TORONTO – The currency of World Youth Day 2002 was not Canada’s colorful bills sporting pictures of prime ministers, the queen and the common loon. More valuable than money were the pins, buttons, stickers, tattoos, rosaries and T-shirts the 300,000 pilgrims constantly traded.
By the time he began the final leg of his trip – an eight-mile walk to Downsview Park for an overnight vigil and Sunday Mass with Pope John Paul II – Ryan Bernard, 19, of Old Town had just five of the 100 lobster tattoos he had brought. He estimated he had traded away more than 200 lobster, potato, blueberry and state of Maine pins, plus 100 lobster stickers.
“Trading really brings World Youth Day to its full effect,” he said. “I think it shows us how many people from different countries are here.
“We bring anything that represents where we’re from, and other people from other countries do the same exact thing. And everyone has a story to go along with why they’re giving you this and what its significance is. The only things I really have left are my two Maine T-shirts.”
Few pilgrims simply gave away pins or other trinkets without getting something in return.
Members of St. Matthew’s Catholic Church in Hampden made buttons with the church logo on them for their young people to take along. With the buttons in her backpack, postcard collector Ashley Palmer, 16, of Hampden thought her idea of giving out Maine postcards with her name and address on them and asking people to send her postcards when they returned was pretty original – until she ran into some Australians.
They asked her if she’d ever tasted veggiemite.
“Veggiemite is this gross tar-looking substance that they put on toast,” Palmer said. “It’s very salty tasting, but they gave me a really neat Australian magnet with koala bears on it. … I met a woman from Venice, Italy, on a bus and I gave her one of my postcards and she said she’d send one back to me.”
T-shirts were the hottest commodity.
Each of the Catholics from Maine attending World Youth Day was issued two identical blue T-shirts with the logo for the youth programs run by the Roman Catholic Diocese of Portland printed on the back.

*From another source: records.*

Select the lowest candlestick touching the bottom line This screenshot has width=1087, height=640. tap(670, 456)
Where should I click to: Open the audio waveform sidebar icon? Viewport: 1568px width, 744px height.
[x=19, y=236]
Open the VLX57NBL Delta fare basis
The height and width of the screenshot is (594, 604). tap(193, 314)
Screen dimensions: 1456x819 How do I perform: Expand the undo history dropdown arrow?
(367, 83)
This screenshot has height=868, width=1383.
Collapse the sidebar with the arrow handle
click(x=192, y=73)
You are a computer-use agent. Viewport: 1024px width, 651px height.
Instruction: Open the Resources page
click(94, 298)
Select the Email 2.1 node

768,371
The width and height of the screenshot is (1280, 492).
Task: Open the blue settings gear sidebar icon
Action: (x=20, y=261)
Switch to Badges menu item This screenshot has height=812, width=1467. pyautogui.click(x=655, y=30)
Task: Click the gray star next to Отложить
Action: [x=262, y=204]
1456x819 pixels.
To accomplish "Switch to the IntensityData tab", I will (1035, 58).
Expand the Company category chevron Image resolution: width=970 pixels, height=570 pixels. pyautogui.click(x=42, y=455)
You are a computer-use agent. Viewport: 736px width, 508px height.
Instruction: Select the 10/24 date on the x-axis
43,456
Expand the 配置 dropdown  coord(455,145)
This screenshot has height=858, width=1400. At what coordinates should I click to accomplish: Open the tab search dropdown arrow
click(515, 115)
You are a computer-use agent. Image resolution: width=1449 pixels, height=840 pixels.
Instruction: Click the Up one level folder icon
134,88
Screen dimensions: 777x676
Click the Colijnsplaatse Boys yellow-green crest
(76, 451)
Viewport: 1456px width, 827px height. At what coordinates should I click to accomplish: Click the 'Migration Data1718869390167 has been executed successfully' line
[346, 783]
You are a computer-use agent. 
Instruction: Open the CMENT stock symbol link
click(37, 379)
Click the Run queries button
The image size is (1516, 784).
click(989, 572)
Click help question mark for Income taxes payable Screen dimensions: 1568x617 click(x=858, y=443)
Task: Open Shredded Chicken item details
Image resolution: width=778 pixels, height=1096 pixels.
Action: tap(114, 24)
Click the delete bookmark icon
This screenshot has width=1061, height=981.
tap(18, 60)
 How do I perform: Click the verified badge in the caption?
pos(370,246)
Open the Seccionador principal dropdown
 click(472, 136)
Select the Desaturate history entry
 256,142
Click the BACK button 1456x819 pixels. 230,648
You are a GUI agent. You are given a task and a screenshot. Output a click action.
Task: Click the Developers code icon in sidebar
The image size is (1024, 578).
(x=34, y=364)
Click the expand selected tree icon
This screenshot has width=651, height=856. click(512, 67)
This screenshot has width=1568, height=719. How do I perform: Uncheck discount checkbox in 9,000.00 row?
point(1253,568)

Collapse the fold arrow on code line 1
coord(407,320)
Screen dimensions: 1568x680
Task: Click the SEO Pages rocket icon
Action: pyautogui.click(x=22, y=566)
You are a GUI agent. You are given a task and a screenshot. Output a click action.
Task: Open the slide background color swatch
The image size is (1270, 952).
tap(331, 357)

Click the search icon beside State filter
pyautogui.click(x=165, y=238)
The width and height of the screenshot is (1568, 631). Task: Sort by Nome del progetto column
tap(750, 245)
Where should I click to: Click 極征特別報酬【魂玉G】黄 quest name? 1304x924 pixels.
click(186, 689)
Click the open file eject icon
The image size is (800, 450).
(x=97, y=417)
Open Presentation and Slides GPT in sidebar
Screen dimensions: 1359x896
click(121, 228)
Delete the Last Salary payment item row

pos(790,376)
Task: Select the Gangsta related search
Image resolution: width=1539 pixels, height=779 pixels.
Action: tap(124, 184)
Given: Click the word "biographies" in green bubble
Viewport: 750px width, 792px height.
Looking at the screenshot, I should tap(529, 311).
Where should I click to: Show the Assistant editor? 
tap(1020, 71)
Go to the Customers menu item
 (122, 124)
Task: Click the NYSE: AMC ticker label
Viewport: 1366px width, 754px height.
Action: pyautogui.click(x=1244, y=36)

Groups from dioceses around the world could be seen all week walking the streets of the city clad in matching T-shirts.
That made it much easier for people to find each other if they became separated, and for the group to stay together, according to Jean Bigelow, youth ministry director for the diocese. Chaperones and youth spent Thursday night in their hotel laundry, washing and drying the T-shirts for their groups. Pilgrims were told in no uncertain terms not to trade their T-shirts until Saturday night at the earliest.
Patrick Gaffney-Kessell, 18, of Surry confessed as the pilgrim walk began Saturday morning that he had traded his T-shirt with someone from a diocese in Texas on Tuesday, the day he arrived in Toronto. He said he and his friends also received pins from all over the world in exchange for the clay moose pins his youth group from St. Joseph Catholic Church in Ellsworth had made.
Gaffney-Kessell, who is 6 feet 2 inches tall, was hard to lose in a crowd. Just before leaving on the trip, he died his blond hair purple and spiked it with hair gel every morning.
He said he did it so he would stand out more in a crowd.
The senior at George Stevens Academy said he’s really a shy person. “For me, the most challenging thing about being here has been talking to people,” he said. “I just have a hard time talking to people easily. But, here, I’ve found that I can just go up and start talking to people because of the faith that we share.”
That, they all seemed to agree, was the one and only thing they would not trade for anything.